Many Christians in the 2nd to the 4th centuries, and many since, have read the famous opening of the gospel according to John like this:
In the beginning [i.e. at the Genesis creation, but not necessarily before] was the Word [i.e. the pre-human Jesus], and the Word was with God [i.e. the Father], and the Word was divine. He was in the beginning with God. All things came into being through him, and without him not one thing came into being.
Is “the Word” here really the man Jesus, before he was a man? This view seems to be reinforced by a few passages in Paul, and Hebrews 1, which seem to say that Jesus created the cosmos, that is, that God created the cosmos through him. This makes the Genesis creation a two-agent affair. The view also holds Jesus to be an additional divine being in some sense, but not in the same sense that the Father is divine, as he, but not Jesus, is the ultimate source of all else, and exists independently of any other being.

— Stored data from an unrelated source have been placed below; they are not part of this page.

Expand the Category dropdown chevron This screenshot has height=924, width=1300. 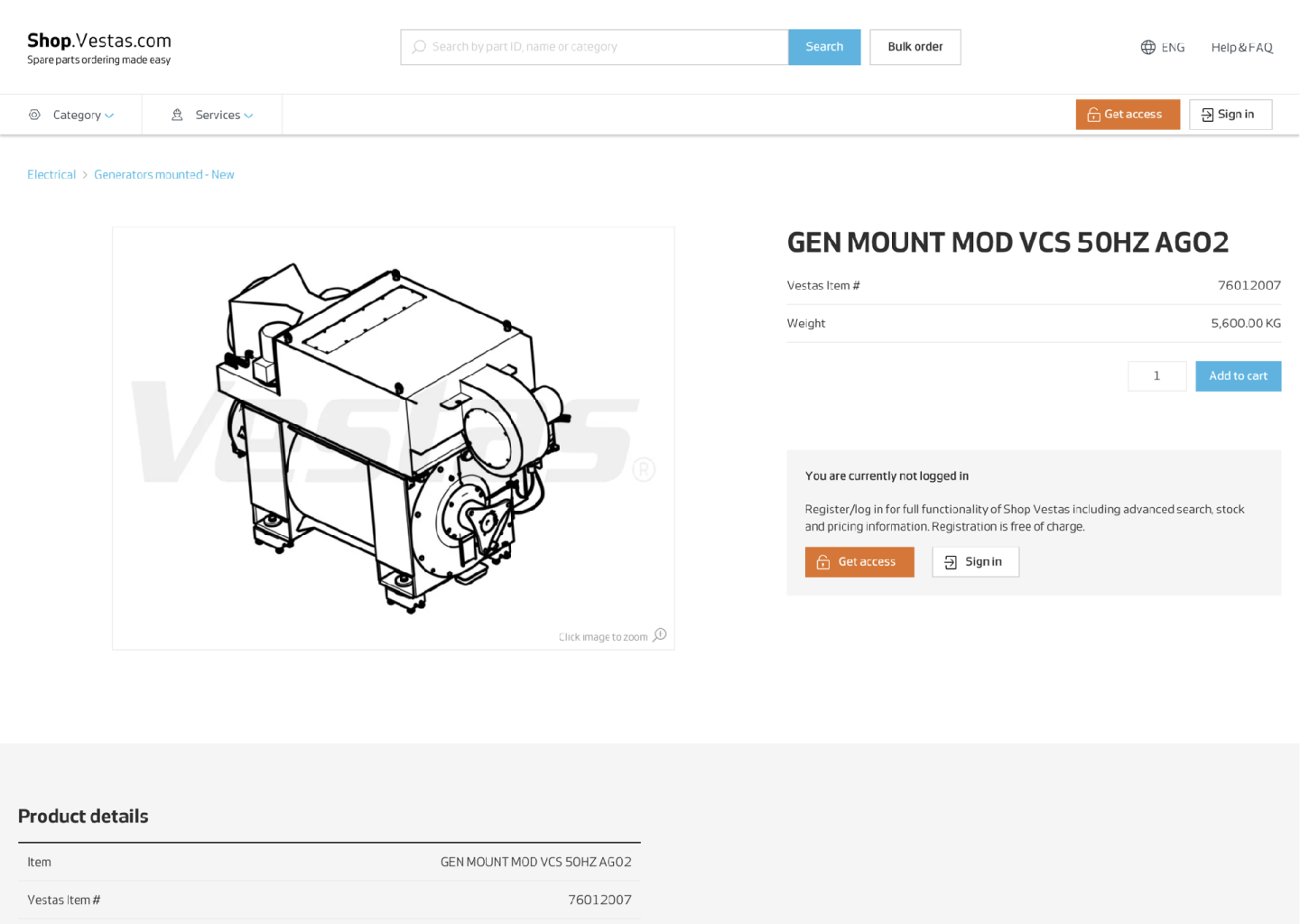coord(109,116)

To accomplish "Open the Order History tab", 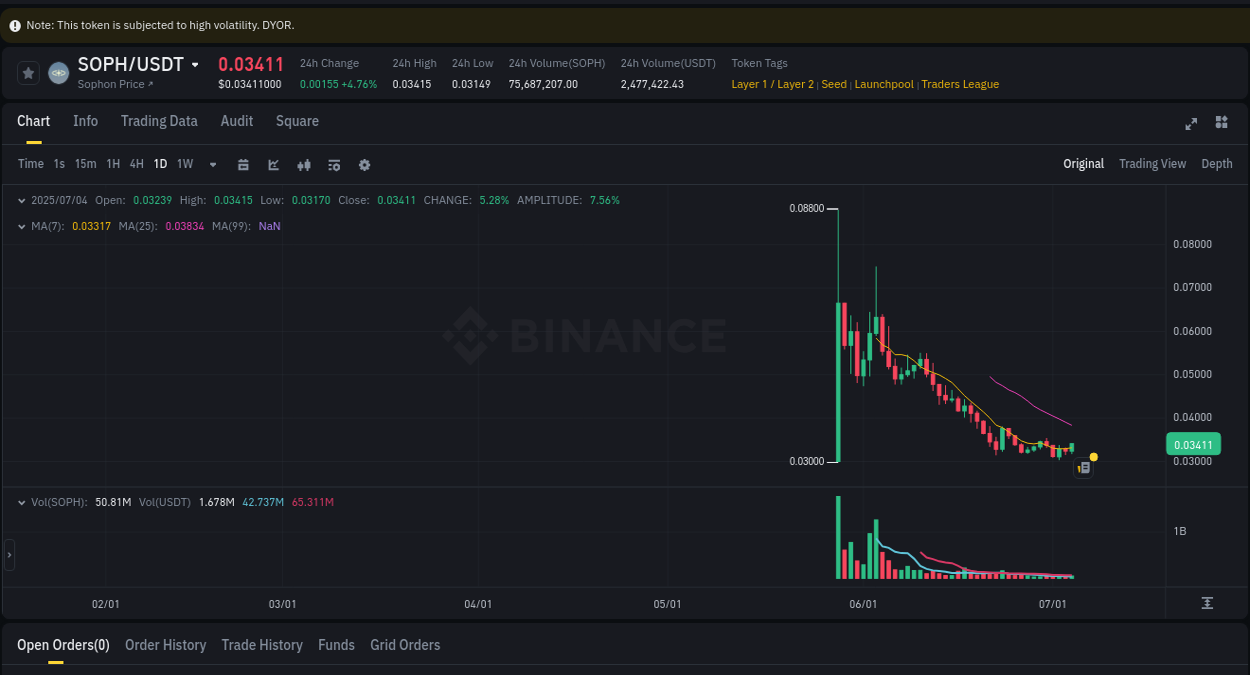I will (x=165, y=645).
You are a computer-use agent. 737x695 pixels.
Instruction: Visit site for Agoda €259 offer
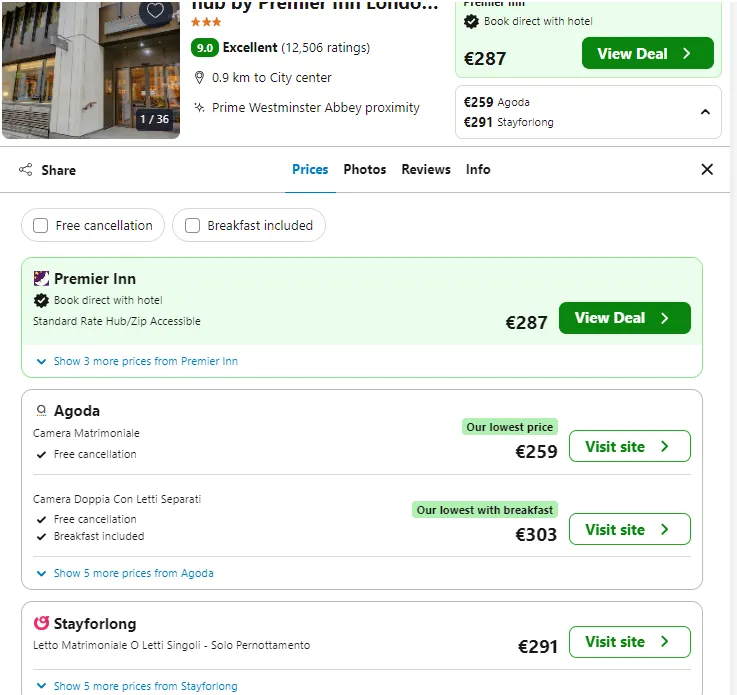click(630, 446)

In today’s episode I talk with Mr. Danny Andre Dixon, a former minister and youth minister and life-long student of the Bible, who defends this view in The Son of God: Three Views of the Identity of Jesus. His view is there called “Arian” for its similarities to the views of the controversial Alexandrian presbyter Arius, a controversy about which led to the famous council at Nicea. Similar views were held by Justin Martyr and other “two-stage” logos theorists in the 2nd and 3rd Christian centuries, and aside from the point that there was a time when the Son didn’t exist, it is similar to the views of those called “Eusebians” in the fourth century.